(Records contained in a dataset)
○ ○ ○ ○ ○

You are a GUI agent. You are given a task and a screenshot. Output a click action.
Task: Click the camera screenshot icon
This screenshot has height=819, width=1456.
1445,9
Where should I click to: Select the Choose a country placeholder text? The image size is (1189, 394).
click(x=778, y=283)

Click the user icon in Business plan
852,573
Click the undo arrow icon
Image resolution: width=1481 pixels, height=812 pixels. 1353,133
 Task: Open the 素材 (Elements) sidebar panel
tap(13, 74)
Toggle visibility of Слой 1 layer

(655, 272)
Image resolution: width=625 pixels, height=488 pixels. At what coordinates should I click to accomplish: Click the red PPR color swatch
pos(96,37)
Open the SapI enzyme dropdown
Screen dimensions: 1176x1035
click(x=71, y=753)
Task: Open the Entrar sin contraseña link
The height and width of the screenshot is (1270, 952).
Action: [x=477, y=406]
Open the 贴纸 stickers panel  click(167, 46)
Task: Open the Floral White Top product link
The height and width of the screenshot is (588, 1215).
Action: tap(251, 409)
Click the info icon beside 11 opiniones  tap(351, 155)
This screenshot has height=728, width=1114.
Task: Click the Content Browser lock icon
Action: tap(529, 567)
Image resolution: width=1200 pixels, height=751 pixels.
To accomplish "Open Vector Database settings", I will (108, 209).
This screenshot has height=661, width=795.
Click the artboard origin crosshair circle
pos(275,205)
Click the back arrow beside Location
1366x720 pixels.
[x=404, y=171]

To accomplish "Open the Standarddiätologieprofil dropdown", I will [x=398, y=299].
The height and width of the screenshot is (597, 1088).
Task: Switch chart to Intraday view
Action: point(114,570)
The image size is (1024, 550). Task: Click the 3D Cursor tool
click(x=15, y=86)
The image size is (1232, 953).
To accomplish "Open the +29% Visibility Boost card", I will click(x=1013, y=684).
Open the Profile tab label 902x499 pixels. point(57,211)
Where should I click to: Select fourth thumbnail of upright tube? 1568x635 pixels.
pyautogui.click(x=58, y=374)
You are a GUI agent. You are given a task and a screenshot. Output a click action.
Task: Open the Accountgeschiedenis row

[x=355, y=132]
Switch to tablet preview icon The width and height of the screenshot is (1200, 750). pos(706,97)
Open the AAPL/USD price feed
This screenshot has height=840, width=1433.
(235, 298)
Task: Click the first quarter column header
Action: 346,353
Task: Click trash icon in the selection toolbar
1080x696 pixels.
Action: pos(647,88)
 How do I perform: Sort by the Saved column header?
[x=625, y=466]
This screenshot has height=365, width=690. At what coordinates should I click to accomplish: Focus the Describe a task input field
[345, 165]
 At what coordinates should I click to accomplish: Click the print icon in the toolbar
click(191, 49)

○ ○ ○ ○ ○

**Instructions to follow**
Say how many lines of the data include the word "link". Respond with the number alone.

**Response to this task**
2